I’m writing a code to generate Von Mises random numbers based on this method which is free of accept/reject.
It is based on this paper.

This issue appears to be with findall. Anyone can reproduce the behaviour by using this simple script.

To generate 500k random numbers Von Mises distributed, line 11 runs the whole algorithm and it take a several seconds (~40s). However, if I break that same function into two separate functions (lines 13 and 14 ), function _A runs very fast (0.06s) and function _B takes about 40s.

In particular, in function _B, line 198 which is index1 = CUDA.findall(r .<= p[1,:]) is what’s taking the chunk of time.

I also noticed that if I run line 14 (without running line 13), it takes about 0.02s. Which makes me think that perhaps when the CuArray p is generated in line 7, it is somehow cached, whereas when it is generate by function _A in line 13, it is not cached and that’s what creates this huge lag.

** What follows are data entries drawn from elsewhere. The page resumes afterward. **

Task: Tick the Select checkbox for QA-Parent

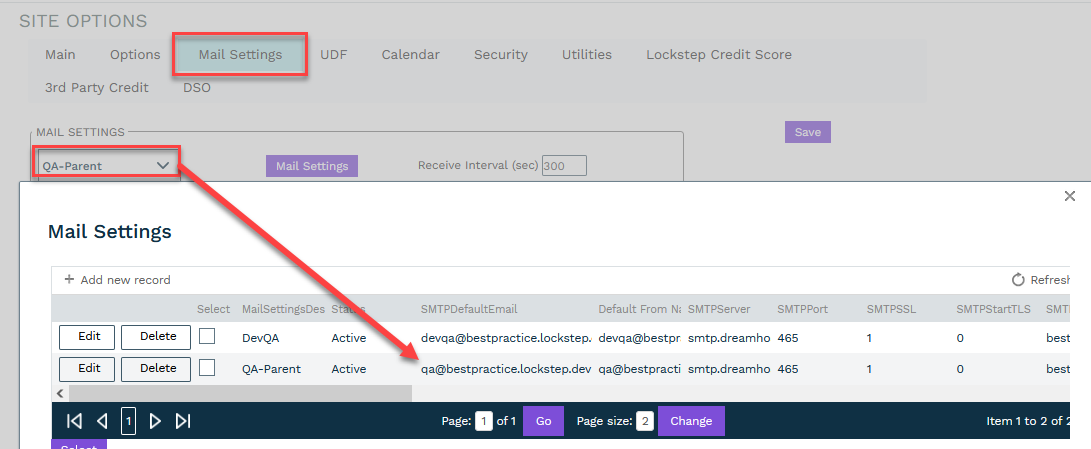Action: [207, 368]
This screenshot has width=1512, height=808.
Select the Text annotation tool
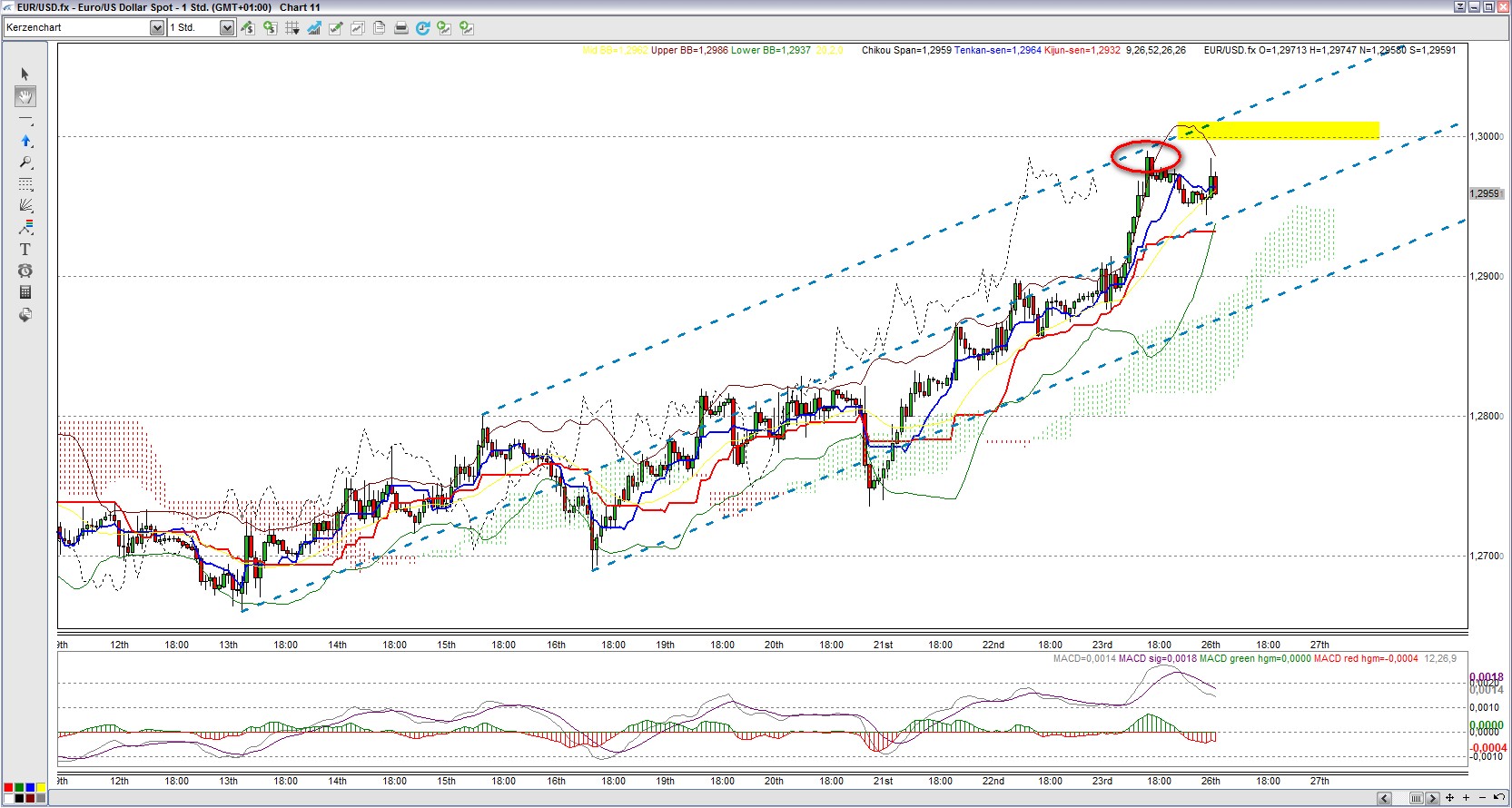(x=25, y=250)
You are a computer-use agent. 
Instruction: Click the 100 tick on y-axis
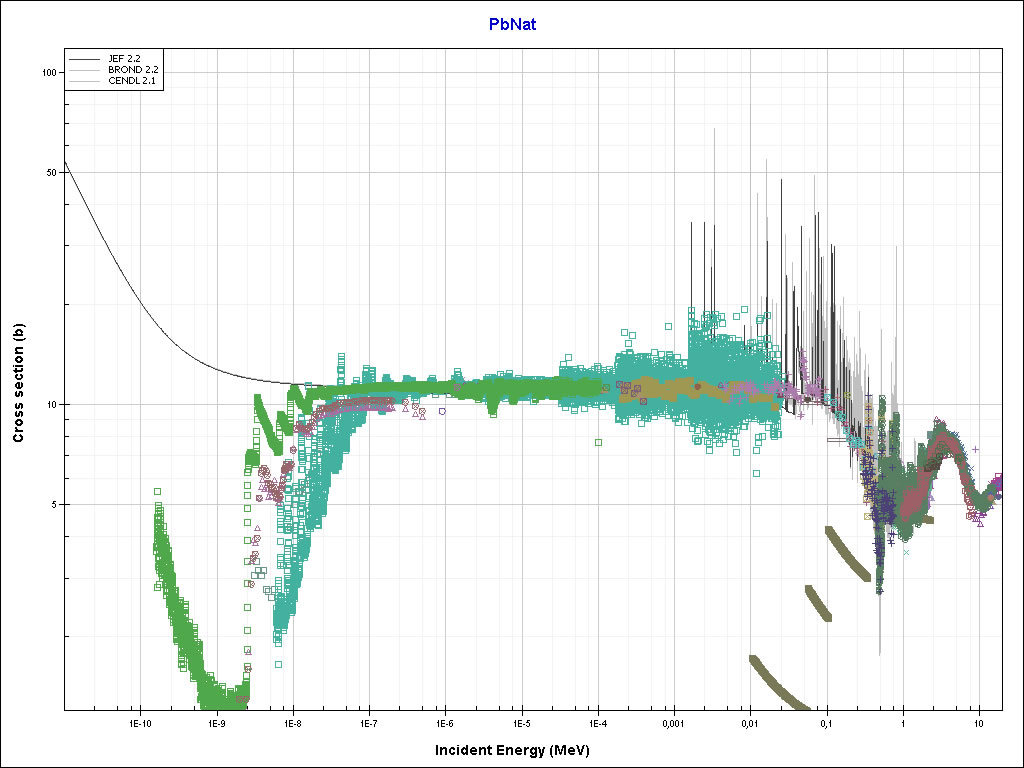(x=47, y=72)

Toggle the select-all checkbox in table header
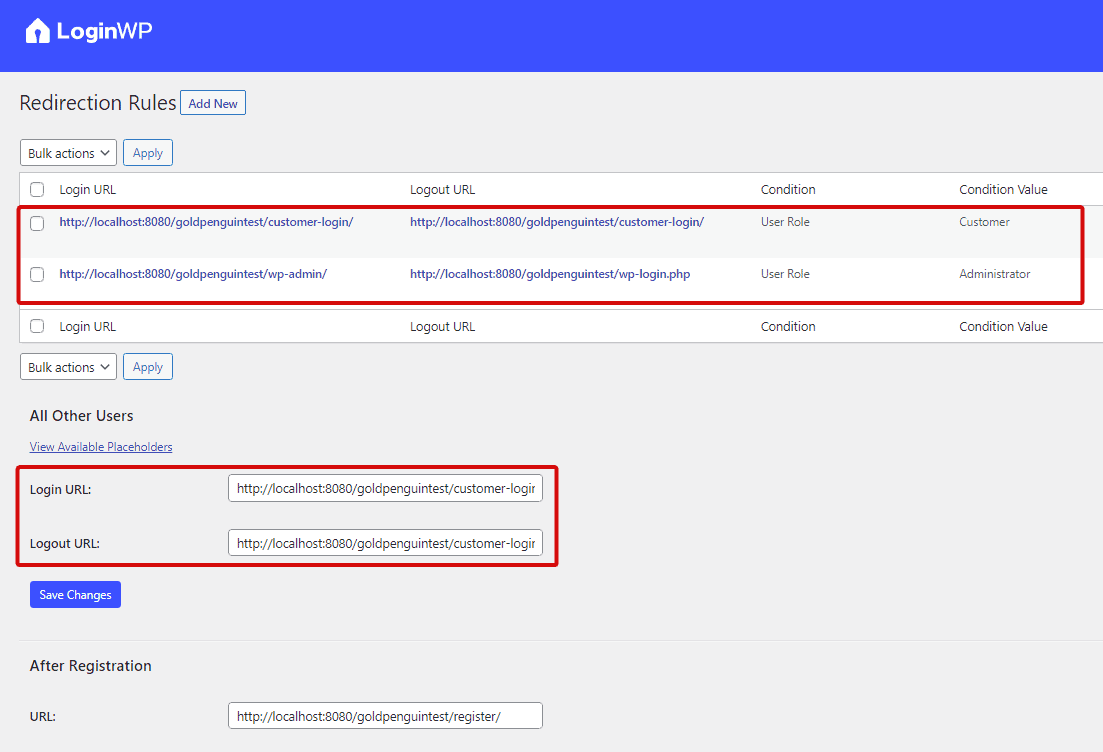tap(37, 189)
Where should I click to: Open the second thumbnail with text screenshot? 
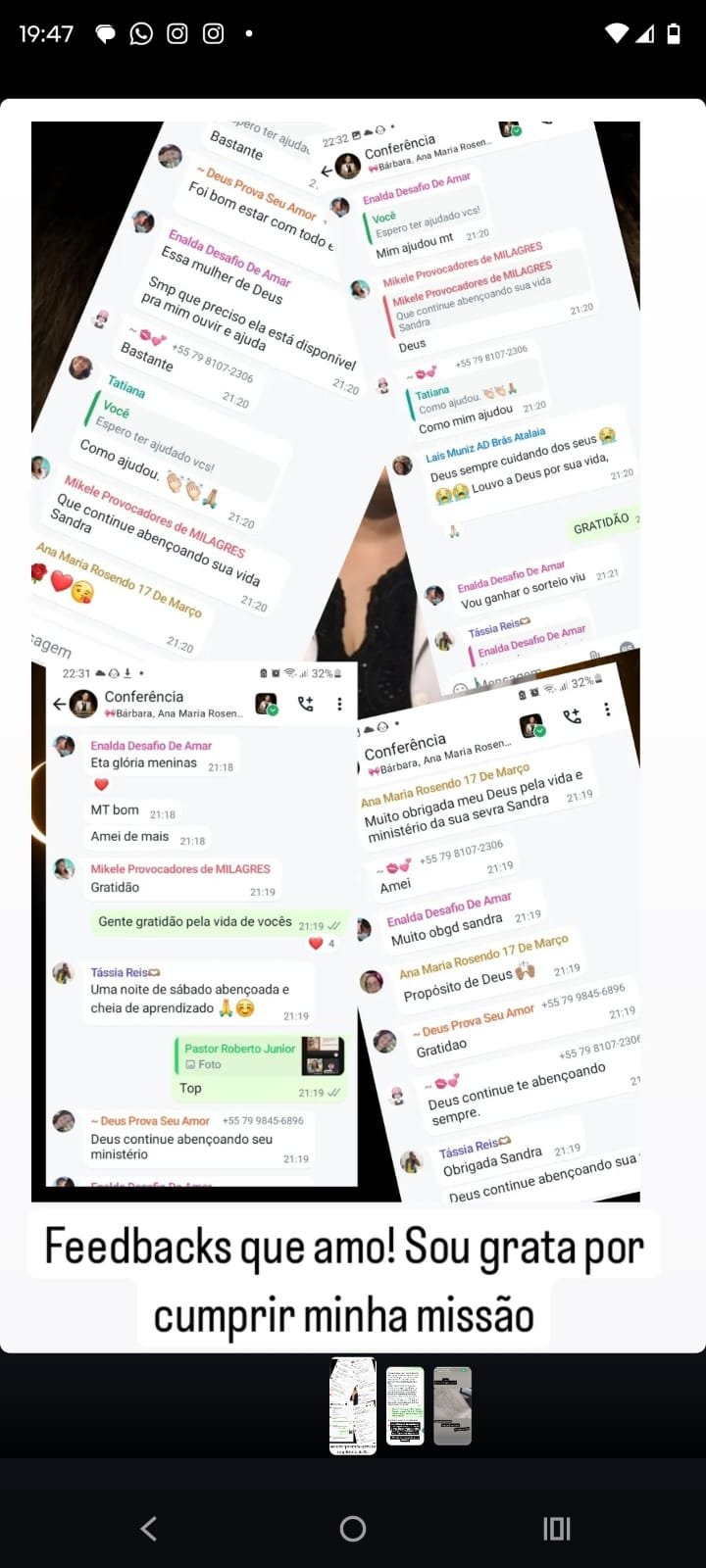pos(405,1405)
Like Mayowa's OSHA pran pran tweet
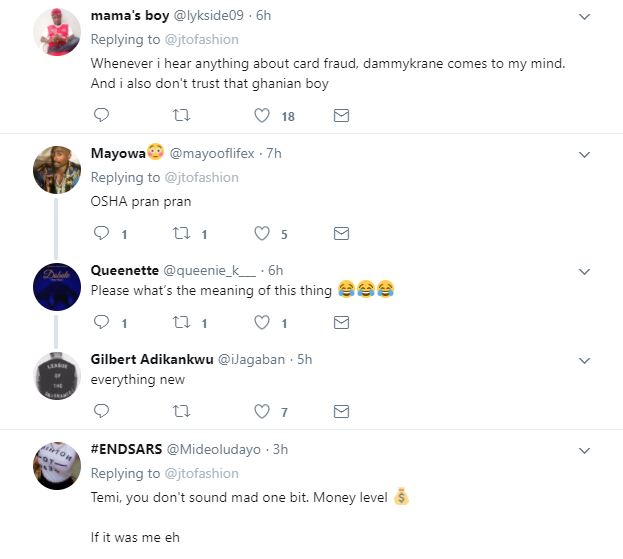Screen dimensions: 623x559 263,234
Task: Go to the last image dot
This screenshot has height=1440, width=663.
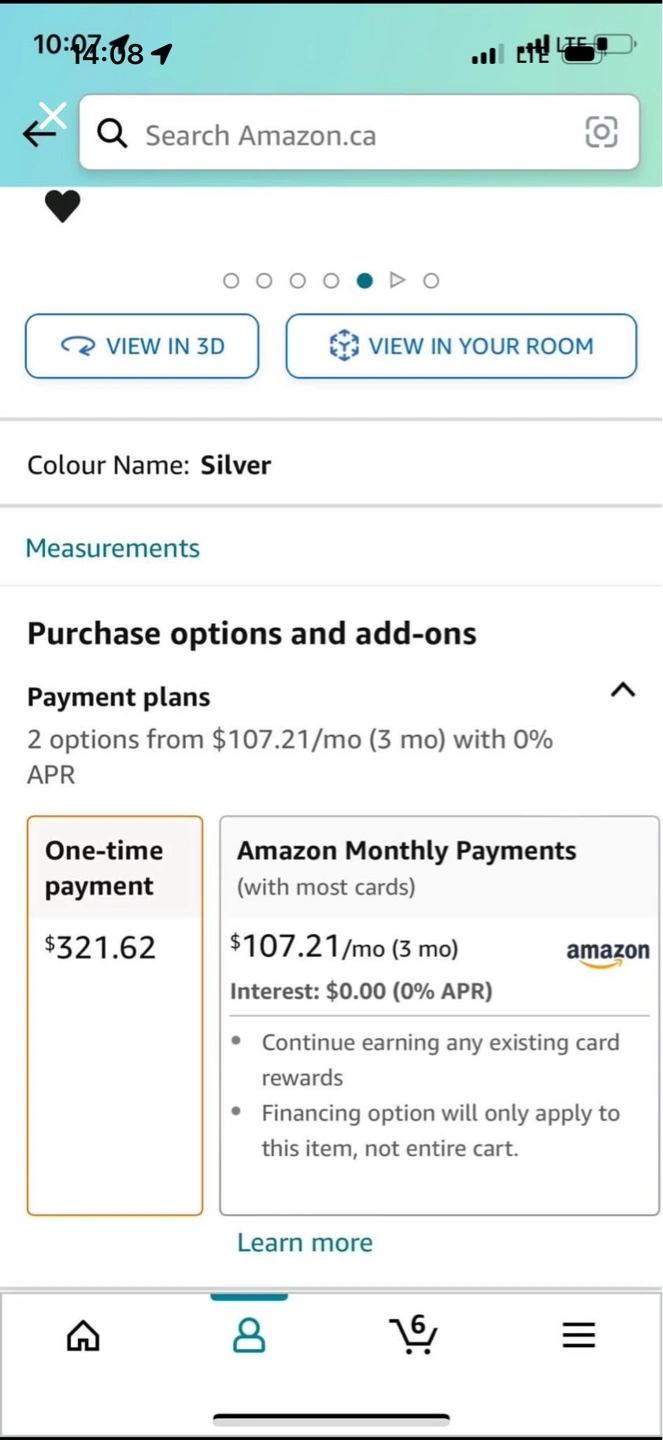Action: tap(431, 281)
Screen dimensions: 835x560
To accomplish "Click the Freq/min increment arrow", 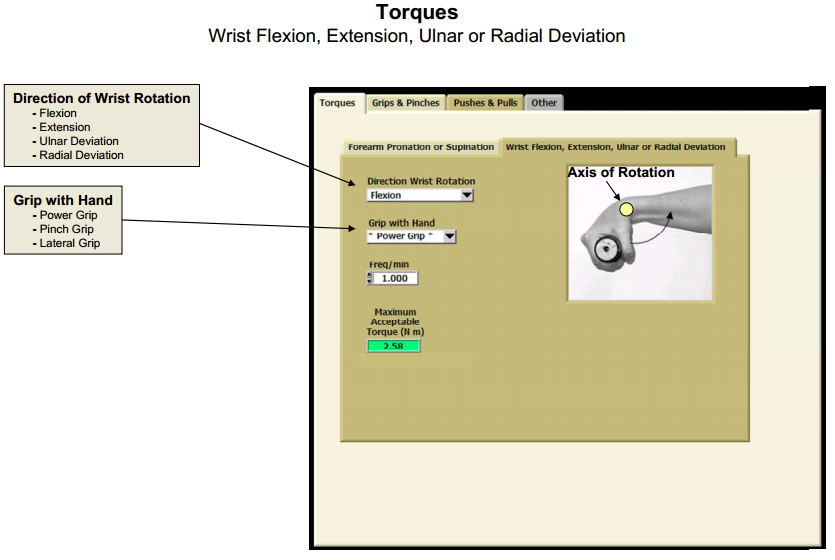I will 370,274.
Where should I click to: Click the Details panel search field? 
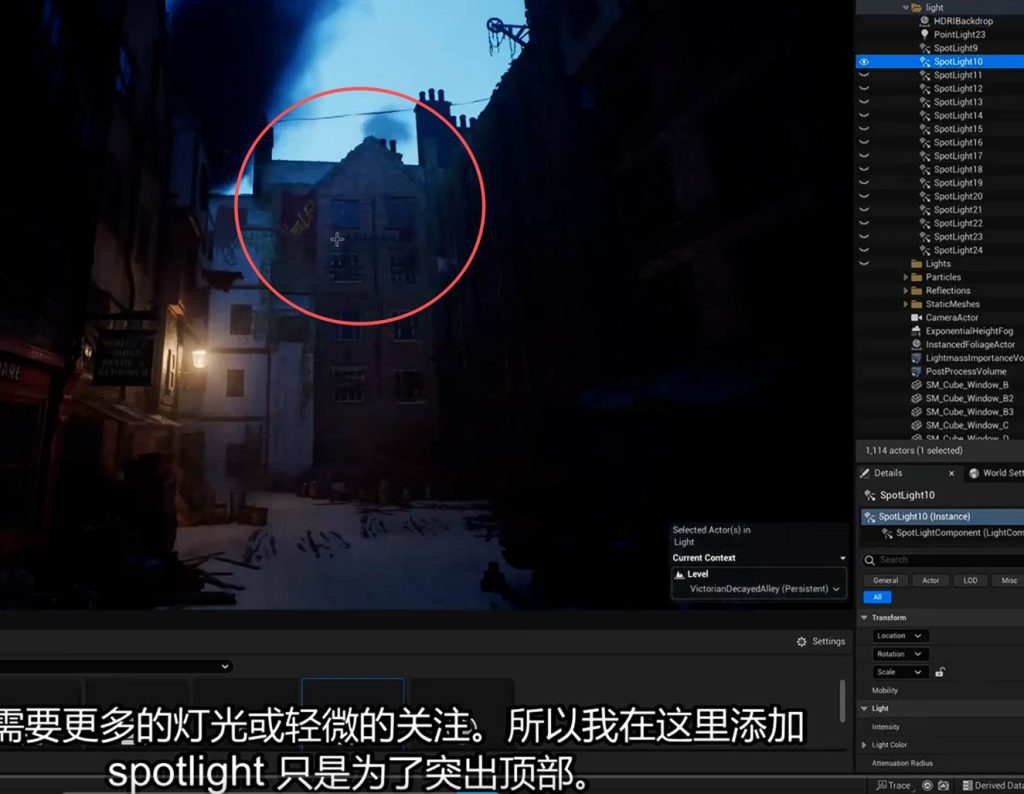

Can anyone point me in the right direction?

Thanks!

GPU operations are asynchronous wrt. the CPU, so some may appear to take little time while others “soak up” all of the time spent in previous GPU operations. You should either use time operations individually by surrounding them using CUDA.@sync (forcing synchronization), or simply run your application under a GPU-aware profiler (e.g. CUDA.@profile) which will correctly report device-time spent. To add information about your CPU-side operations (e.g. the call to findall) to the trace, consider using NVTX.jl’s @range.

3 Likes

Using CUDA@sync and CUDA.@time I was able to pinpoint correctly the step in my algorithm that was chewing all the algorithm time. It wasn’t findall. After fixing it, the code generates Von Mises random numbers with random parameters on the order of 100ns.

Thnx @maleadt !

1 Like